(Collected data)
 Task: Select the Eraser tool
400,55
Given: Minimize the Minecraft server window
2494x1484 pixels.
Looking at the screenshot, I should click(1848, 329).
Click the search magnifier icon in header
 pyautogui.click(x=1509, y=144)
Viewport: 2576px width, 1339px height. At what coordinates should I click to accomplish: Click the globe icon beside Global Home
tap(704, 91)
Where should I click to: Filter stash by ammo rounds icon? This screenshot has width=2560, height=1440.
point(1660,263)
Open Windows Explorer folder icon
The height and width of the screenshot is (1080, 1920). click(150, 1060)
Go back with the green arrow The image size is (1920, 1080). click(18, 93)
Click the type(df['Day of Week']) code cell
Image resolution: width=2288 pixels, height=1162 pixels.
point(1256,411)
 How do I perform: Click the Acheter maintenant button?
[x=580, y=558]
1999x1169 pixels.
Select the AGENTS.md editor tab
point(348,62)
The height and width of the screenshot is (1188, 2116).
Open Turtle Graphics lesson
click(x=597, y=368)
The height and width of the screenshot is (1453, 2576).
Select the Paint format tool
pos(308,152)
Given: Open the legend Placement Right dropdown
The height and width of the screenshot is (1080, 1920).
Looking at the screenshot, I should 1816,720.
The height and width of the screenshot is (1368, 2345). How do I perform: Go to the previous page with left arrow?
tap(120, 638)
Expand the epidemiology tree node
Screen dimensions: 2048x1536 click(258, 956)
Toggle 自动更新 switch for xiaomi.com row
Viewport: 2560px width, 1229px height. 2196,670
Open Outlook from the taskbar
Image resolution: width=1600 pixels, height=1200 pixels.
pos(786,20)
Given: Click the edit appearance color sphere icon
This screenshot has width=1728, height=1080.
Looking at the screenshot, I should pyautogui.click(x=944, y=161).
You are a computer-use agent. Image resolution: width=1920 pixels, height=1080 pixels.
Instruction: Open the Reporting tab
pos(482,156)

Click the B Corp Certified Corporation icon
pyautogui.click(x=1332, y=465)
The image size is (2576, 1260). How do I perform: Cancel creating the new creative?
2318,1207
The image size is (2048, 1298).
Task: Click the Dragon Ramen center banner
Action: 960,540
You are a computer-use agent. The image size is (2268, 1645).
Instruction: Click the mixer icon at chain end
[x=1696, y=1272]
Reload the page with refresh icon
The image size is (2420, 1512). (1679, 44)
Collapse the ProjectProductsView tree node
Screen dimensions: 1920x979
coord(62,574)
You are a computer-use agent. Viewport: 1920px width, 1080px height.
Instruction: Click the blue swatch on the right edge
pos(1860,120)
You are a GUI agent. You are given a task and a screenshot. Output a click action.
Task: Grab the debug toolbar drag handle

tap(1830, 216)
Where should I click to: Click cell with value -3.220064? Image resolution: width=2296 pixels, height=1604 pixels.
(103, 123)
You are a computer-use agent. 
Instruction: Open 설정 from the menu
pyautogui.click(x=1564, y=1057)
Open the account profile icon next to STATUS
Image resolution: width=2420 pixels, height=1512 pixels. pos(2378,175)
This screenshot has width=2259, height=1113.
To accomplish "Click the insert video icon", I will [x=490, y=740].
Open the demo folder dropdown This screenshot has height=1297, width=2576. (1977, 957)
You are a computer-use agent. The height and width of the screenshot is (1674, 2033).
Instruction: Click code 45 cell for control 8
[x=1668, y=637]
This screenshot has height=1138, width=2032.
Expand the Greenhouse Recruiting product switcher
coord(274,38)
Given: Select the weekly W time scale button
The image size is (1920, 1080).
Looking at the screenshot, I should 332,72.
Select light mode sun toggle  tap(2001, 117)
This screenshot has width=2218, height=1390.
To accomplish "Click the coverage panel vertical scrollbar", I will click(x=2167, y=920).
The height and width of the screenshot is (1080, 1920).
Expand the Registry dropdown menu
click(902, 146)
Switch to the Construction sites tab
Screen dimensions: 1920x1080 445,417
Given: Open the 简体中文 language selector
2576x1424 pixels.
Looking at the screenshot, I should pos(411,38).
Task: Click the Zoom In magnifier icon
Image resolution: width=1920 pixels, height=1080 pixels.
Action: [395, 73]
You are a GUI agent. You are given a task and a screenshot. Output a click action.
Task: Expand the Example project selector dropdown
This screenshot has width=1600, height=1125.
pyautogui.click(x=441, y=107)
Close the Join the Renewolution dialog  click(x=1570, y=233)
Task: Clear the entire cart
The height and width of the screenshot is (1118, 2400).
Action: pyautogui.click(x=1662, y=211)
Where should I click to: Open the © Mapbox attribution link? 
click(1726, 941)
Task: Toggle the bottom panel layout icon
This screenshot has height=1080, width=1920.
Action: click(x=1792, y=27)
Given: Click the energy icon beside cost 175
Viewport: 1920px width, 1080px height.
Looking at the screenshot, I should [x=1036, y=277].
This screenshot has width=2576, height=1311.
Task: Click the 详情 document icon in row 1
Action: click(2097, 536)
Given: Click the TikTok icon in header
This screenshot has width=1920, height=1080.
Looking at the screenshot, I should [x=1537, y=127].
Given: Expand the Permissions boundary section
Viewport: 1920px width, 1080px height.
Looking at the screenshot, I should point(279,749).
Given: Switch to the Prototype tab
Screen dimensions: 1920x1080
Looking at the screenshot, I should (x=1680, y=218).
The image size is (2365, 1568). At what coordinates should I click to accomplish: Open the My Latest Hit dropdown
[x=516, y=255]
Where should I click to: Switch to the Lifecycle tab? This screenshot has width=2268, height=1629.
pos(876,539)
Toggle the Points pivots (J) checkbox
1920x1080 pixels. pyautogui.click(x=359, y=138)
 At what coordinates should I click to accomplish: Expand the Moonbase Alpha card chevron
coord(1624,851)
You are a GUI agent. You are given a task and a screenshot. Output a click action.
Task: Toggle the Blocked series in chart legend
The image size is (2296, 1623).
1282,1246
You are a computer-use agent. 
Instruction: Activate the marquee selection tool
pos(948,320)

PROBLEM REQUIREMENTS> Please retype the data, matching it exactly.

SOLUTION FOR THIS PROBLEM>
 Task: Select the Eraser tool
400,55
Given: Minimize the Minecraft server window
2494x1484 pixels.
Looking at the screenshot, I should click(1848, 329).
Click the search magnifier icon in header
 pyautogui.click(x=1509, y=144)
Viewport: 2576px width, 1339px height. At what coordinates should I click to accomplish: Click the globe icon beside Global Home
tap(704, 91)
Where should I click to: Filter stash by ammo rounds icon? This screenshot has width=2560, height=1440.
point(1660,263)
Open Windows Explorer folder icon
The height and width of the screenshot is (1080, 1920). click(150, 1060)
Go back with the green arrow The image size is (1920, 1080). click(18, 93)
Click the type(df['Day of Week']) code cell
Image resolution: width=2288 pixels, height=1162 pixels.
point(1256,411)
 How do I perform: Click the Acheter maintenant button?
[x=580, y=558]
1999x1169 pixels.
Select the AGENTS.md editor tab
point(348,62)
The height and width of the screenshot is (1188, 2116).
Open Turtle Graphics lesson
click(x=597, y=368)
The height and width of the screenshot is (1453, 2576).
Select the Paint format tool
pos(308,152)
Given: Open the legend Placement Right dropdown
The height and width of the screenshot is (1080, 1920).
Looking at the screenshot, I should 1816,720.
The height and width of the screenshot is (1368, 2345). How do I perform: Go to the previous page with left arrow?
tap(120, 638)
Expand the epidemiology tree node
Screen dimensions: 2048x1536 click(258, 956)
Toggle 自动更新 switch for xiaomi.com row
Viewport: 2560px width, 1229px height. 2196,670
Open Outlook from the taskbar
Image resolution: width=1600 pixels, height=1200 pixels.
pos(786,20)
Given: Click the edit appearance color sphere icon
This screenshot has width=1728, height=1080.
Looking at the screenshot, I should pyautogui.click(x=944, y=161).
You are a computer-use agent. Image resolution: width=1920 pixels, height=1080 pixels.
Instruction: Open the Reporting tab
pos(482,156)

Click the B Corp Certified Corporation icon
pyautogui.click(x=1332, y=465)
The image size is (2576, 1260). How do I perform: Cancel creating the new creative?
2318,1207
The image size is (2048, 1298).
Task: Click the Dragon Ramen center banner
Action: 960,540
You are a computer-use agent. The image size is (2268, 1645).
Instruction: Click the mixer icon at chain end
[x=1696, y=1272]
Reload the page with refresh icon
The image size is (2420, 1512). (1679, 44)
Collapse the ProjectProductsView tree node
Screen dimensions: 1920x979
coord(62,574)
You are a computer-use agent. Viewport: 1920px width, 1080px height.
Instruction: Click the blue swatch on the right edge
pos(1860,120)
You are a GUI agent. You are given a task and a screenshot. Output a click action.
Task: Grab the debug toolbar drag handle

tap(1830, 216)
Where should I click to: Click cell with value -3.220064? Image resolution: width=2296 pixels, height=1604 pixels.
(103, 123)
You are a computer-use agent. 
Instruction: Open 설정 from the menu
pyautogui.click(x=1564, y=1057)
Open the account profile icon next to STATUS
Image resolution: width=2420 pixels, height=1512 pixels. pos(2378,175)
This screenshot has width=2259, height=1113.
To accomplish "Click the insert video icon", I will [x=490, y=740].
Open the demo folder dropdown This screenshot has height=1297, width=2576. (1977, 957)
You are a computer-use agent. The height and width of the screenshot is (1674, 2033).
Instruction: Click code 45 cell for control 8
[x=1668, y=637]
This screenshot has height=1138, width=2032.
Expand the Greenhouse Recruiting product switcher
coord(274,38)
Given: Select the weekly W time scale button
The image size is (1920, 1080).
Looking at the screenshot, I should 332,72.
Select light mode sun toggle  tap(2001, 117)
This screenshot has width=2218, height=1390.
To accomplish "Click the coverage panel vertical scrollbar", I will click(x=2167, y=920).
The height and width of the screenshot is (1080, 1920).
Expand the Registry dropdown menu
click(902, 146)
Switch to the Construction sites tab
Screen dimensions: 1920x1080 445,417
Given: Open the 简体中文 language selector
2576x1424 pixels.
Looking at the screenshot, I should pos(411,38).
Task: Click the Zoom In magnifier icon
Image resolution: width=1920 pixels, height=1080 pixels.
Action: [395, 73]
You are a GUI agent. You are given a task and a screenshot. Output a click action.
Task: Expand the Example project selector dropdown
This screenshot has width=1600, height=1125.
pyautogui.click(x=441, y=107)
Close the Join the Renewolution dialog  click(x=1570, y=233)
Task: Clear the entire cart
The height and width of the screenshot is (1118, 2400).
Action: pyautogui.click(x=1662, y=211)
Where should I click to: Open the © Mapbox attribution link? 
click(1726, 941)
Task: Toggle the bottom panel layout icon
This screenshot has height=1080, width=1920.
Action: click(x=1792, y=27)
Given: Click the energy icon beside cost 175
Viewport: 1920px width, 1080px height.
Looking at the screenshot, I should [x=1036, y=277].
This screenshot has width=2576, height=1311.
Task: Click the 详情 document icon in row 1
Action: click(2097, 536)
Given: Click the TikTok icon in header
This screenshot has width=1920, height=1080.
Looking at the screenshot, I should [x=1537, y=127].
Given: Expand the Permissions boundary section
Viewport: 1920px width, 1080px height.
Looking at the screenshot, I should point(279,749).
Given: Switch to the Prototype tab
Screen dimensions: 1920x1080
Looking at the screenshot, I should (x=1680, y=218).
The image size is (2365, 1568). At what coordinates should I click to accomplish: Open the My Latest Hit dropdown
[x=516, y=255]
Where should I click to: Switch to the Lifecycle tab? This screenshot has width=2268, height=1629.
pos(876,539)
Toggle the Points pivots (J) checkbox
1920x1080 pixels. pyautogui.click(x=359, y=138)
 At what coordinates should I click to accomplish: Expand the Moonbase Alpha card chevron
coord(1624,851)
You are a GUI agent. You are given a task and a screenshot. Output a click action.
Task: Toggle the Blocked series in chart legend
The image size is (2296, 1623).
1282,1246
You are a computer-use agent. 
Instruction: Activate the marquee selection tool
pos(948,320)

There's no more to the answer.